Tasmania is this weekend playing host to 300 delegates attending the 24th Annual Australasian Military Medicine Association (AMMA) Conference.
AMMA is an independent organisation of health professionals with the objectives of promoting the study and research of military medicine and veteran’s health. The AMMA Conference is the premier military medicine event in Australasia and delegates have come from around Australia and New Zealand to attend.
Today, I was honoured to be invited to open the Conference at the Hotel Grand Chancellor and welcome guests to Tasmania on behalf of the State Government. Tourism is of course one of Tasmania’s key markets so it is always pleasing when organisers select Tasmania as their conference destination of choice.
Hobart business owner Paula Leishman, whose company will be managing the conference, says that the conference also provides a great opportunity for Tasmania to reinforce itself as an international conferencing location. “Each time that Hobart hosts an event like the Australasian Military Medicine Association conference, it draws new interstate and international visitors to the city and places the state at the forefront of people’s minds as a holiday and business destination.”
The theme for this year is the Anzac Legacy recognising the sacrifices our serving men, women and their families made 100 years ago and continue to do so today. From a medical standpoint, World War One was a gruesome affair. Australia had over 60 000 casualties and a further 155 000 wounded. However, some good that came from World War One was the advances in orthopaedics, neurosurgery, plastic surgery and psychiatry. These practices were later used to treat the civilian population and continue to be used today.

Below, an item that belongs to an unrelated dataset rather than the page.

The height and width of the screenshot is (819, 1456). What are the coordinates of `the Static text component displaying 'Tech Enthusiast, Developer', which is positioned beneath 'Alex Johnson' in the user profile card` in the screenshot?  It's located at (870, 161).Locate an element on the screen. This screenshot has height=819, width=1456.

Conference attendees will attend sessions covering: traumas; cooperation in disasters; post-traumatic stress disorder, resilience, impact of combat on women and veterans’ health.

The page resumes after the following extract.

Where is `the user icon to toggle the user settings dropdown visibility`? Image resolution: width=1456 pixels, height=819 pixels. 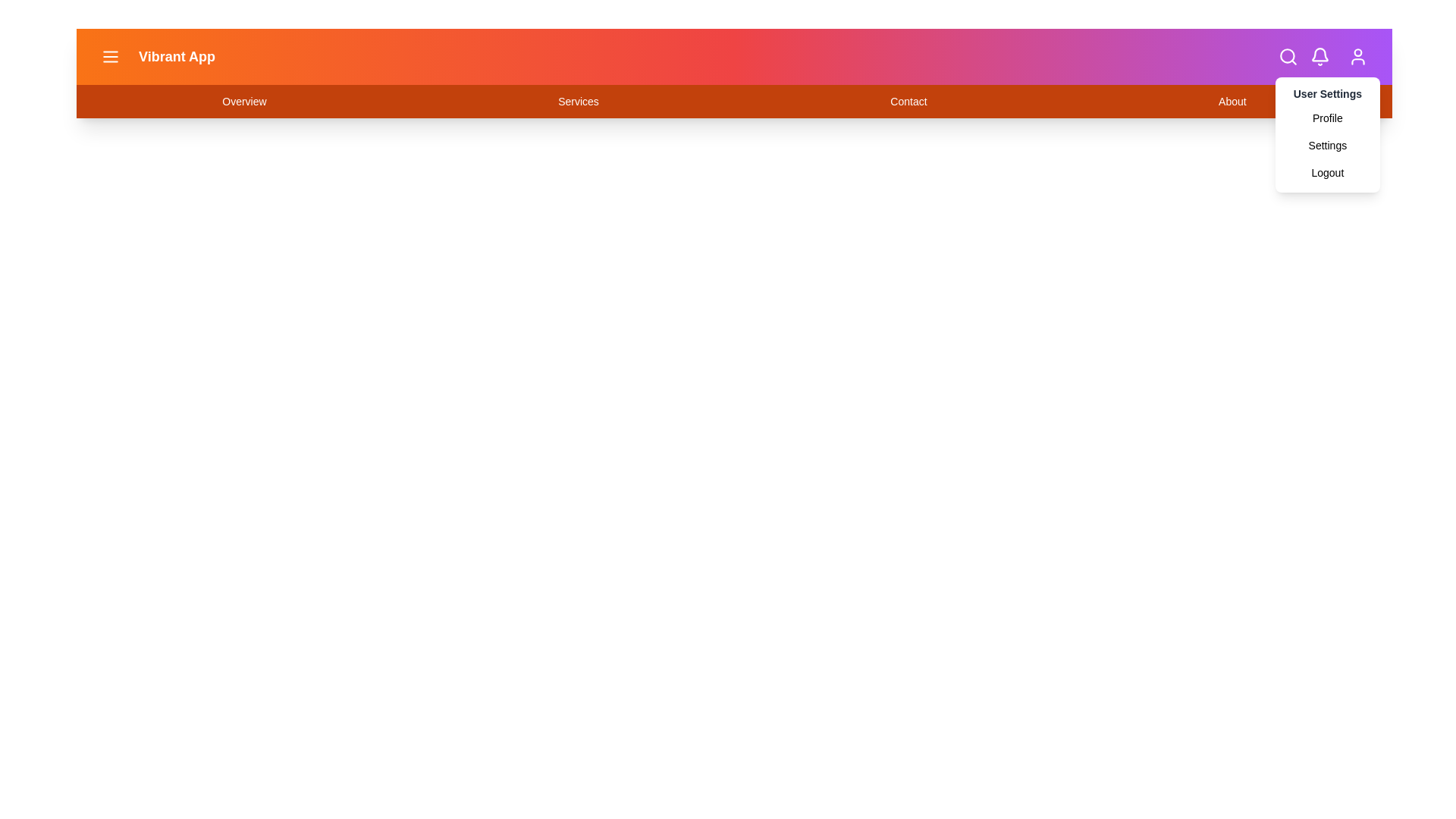
the user icon to toggle the user settings dropdown visibility is located at coordinates (1357, 55).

The Conference will see two international keynote speakers present to the delegates: Dr David R King and Dr Kathy Magruder PhD. Dr King is an academic attending trauma and acute care surgeon at the Masachusetts General Hospital Trauma Centre. Dr Kathy Magruder works, and is a tenured Professor, in the Departments of Psychiatry and Public Health Sciences at the Medical University of South Carolina where she also serves as Director of the Office of Research Integrity.
I wish all conference attendees a successful and enjoyable conference, and I hope that they see and sample the many delights Tasmania has to offer.